Data shown start

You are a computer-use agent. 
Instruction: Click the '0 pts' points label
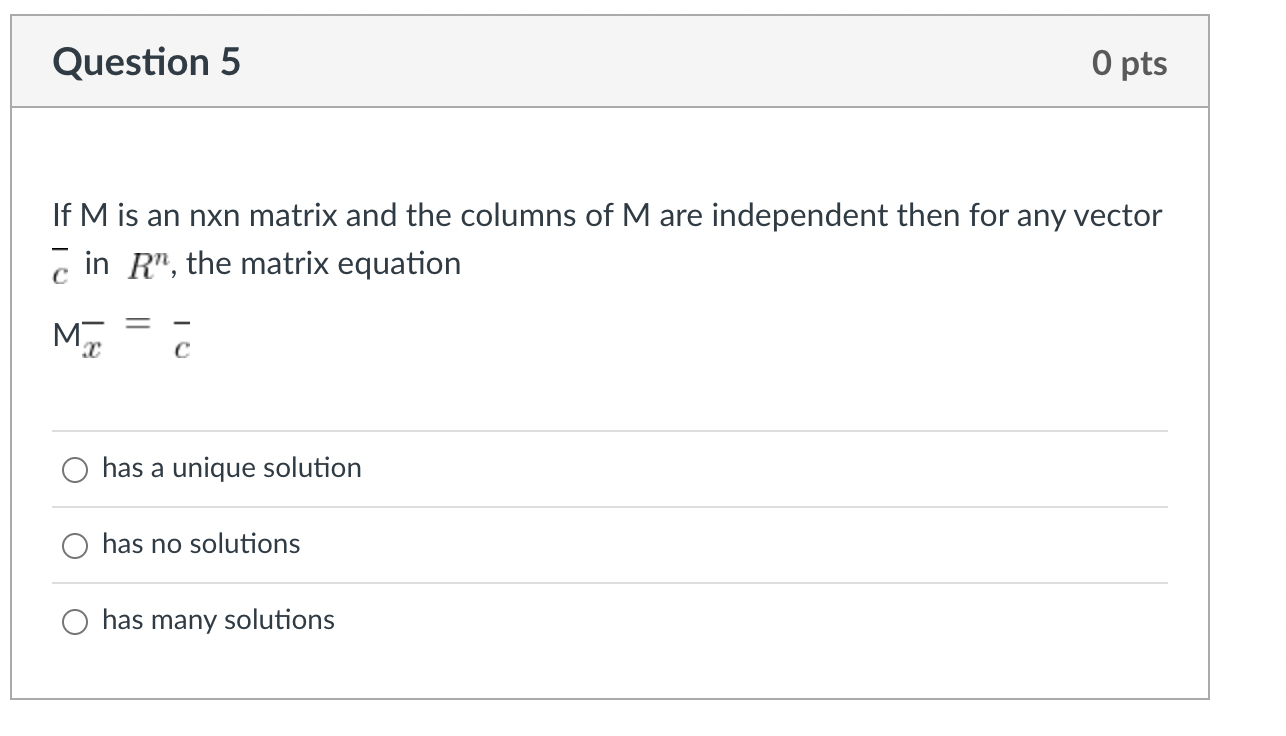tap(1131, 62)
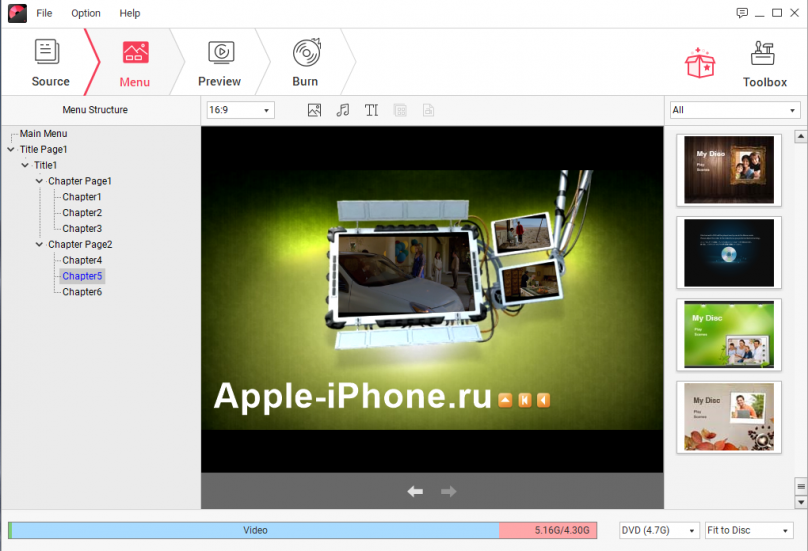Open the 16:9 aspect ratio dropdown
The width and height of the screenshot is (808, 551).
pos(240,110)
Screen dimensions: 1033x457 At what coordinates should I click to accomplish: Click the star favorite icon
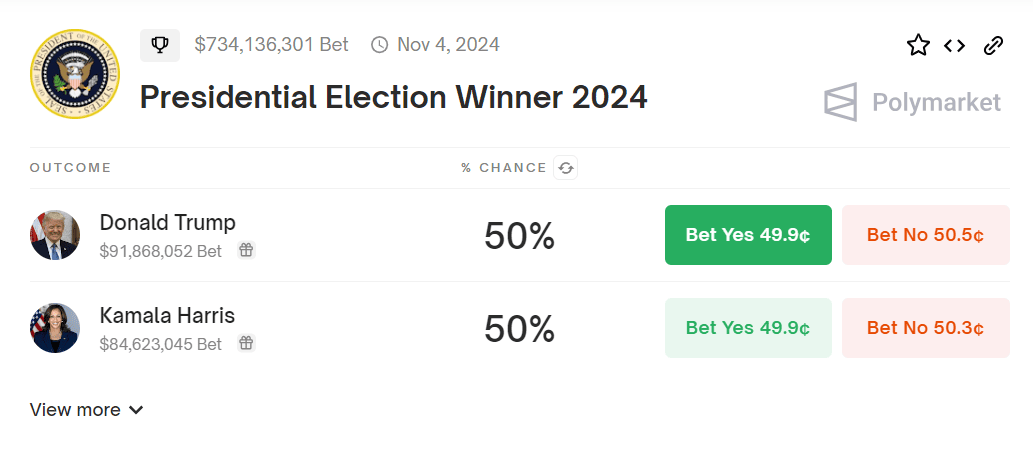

Data shown end

• **Exercise instructions**: Can you set down every line of the records above word for word, leaving out the pictures?

• **Solution**:
You are a computer-use agent. 
Instruction: Click the '0 pts' points label
tap(1131, 62)
Open the 16:9 aspect ratio dropdown
The width and height of the screenshot is (808, 551).
pos(240,110)
Screen dimensions: 1033x457 At what coordinates should I click to accomplish: Click the star favorite icon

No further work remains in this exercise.